Ms. Marguerite Pridgen
Office of Federal Financial Management
Office of Management and Budget, Room 6025
New Executive Office Building
Washington, DC 20503
RE: Requirements for Implementing Sections 1512, 1605, and 1606 of the American Recovery and Reinvestment Act of 2009 for Financial Assistance Awards
Dear Ms. Pridgen:
As the Administration issues final guidance on implementation of the spending provisions and specifically the transportation investments included in the American Recovery and Reinvestment Act of 2009 (ARRA), I urge you to ensure that the Buy America requirements included in the new law are strictly enforced.
We have long believed that a strong transportation system is dependent on a strong domestic manufacturing base that can produce raw materials and finished products including the equipment necessary to maintain, update, and expand the transportation system to meet the needs of our nation. Taxpayer dollars spent on transportation projects should be used to purchase U.S.-made materials, manufactured goods, and equipment to preserve and create jobs and help restore our declining U.S. manufacturing base.
We are specifically concerned that the definition of manufactured good that the interim guidance offers under Part 176.140 is too narrow and, unless expanded, will hamper the preservation and creation of jobs in the United States. The interim guidance is also silent on the need for transparency in the process of granting waivers to Buy America requirements.
Part 176.140 defines a manufactured good as a good brought to the construction site for incorporation into the building or work.

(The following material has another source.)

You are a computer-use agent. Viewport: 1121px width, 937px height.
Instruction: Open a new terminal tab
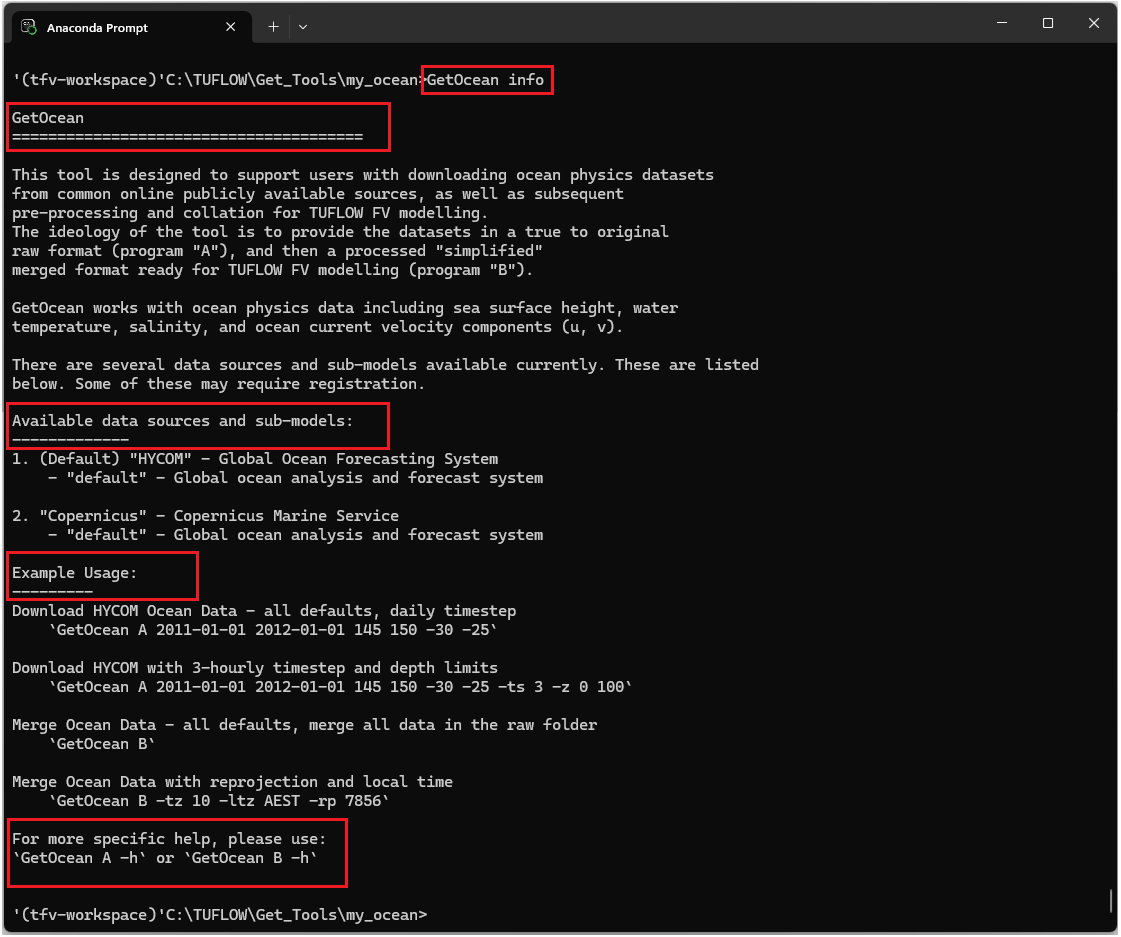click(273, 27)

In order to create jobs and help restore a robust manufacturing economy, the Administration must expand this definition to include manufactured goods that are used in constructing, altering, maintaining or repairing a project funded by the ARRA. Grant recipients would then be required to purchase equipment or tools produced in the United States for use in ARRA funded projects. Should the Administration limit the definition of domestic manufactured goods, it will limit the number of U.S. jobs the ARRA will save and create.
The Administration must reverse the Bush Administration practice of granting needless waivers without necessary transparency. Awarding waivers of Buy America requirements must be accompanied by accountability. The administration must assure transparency by posting all waiver requests online upon receipt and by publishing in the Federal Register a reasoned justification after a waiver has been granted. Waivers should be granted sparingly and only when truly warranted under the most narrow application.
Permitting grant recipients to evade Buy America mandates would represent a missed opportunity to revitalize our declining manufacturing base and to build a sustainable domestic production capability that could serve our transportation system and related industries for decades to come. At a time when the Administration will be making enormous investments in transportation equipment and in the repair and expansion of our transportation system, taxpayer dollars should be used to support U.S. manufacturing and good jobs.
There is no question that our nation’s ability to produce transportation equipment has declined in recent years. However, instead of using this fact to justify granting Buy America waivers that will further erode U.S. manufacturing, the Administration must work with grant recipients to ensure that there is both a steady need, and a standing production capability for U.S.-made products.
Thank you for your consideration of our views.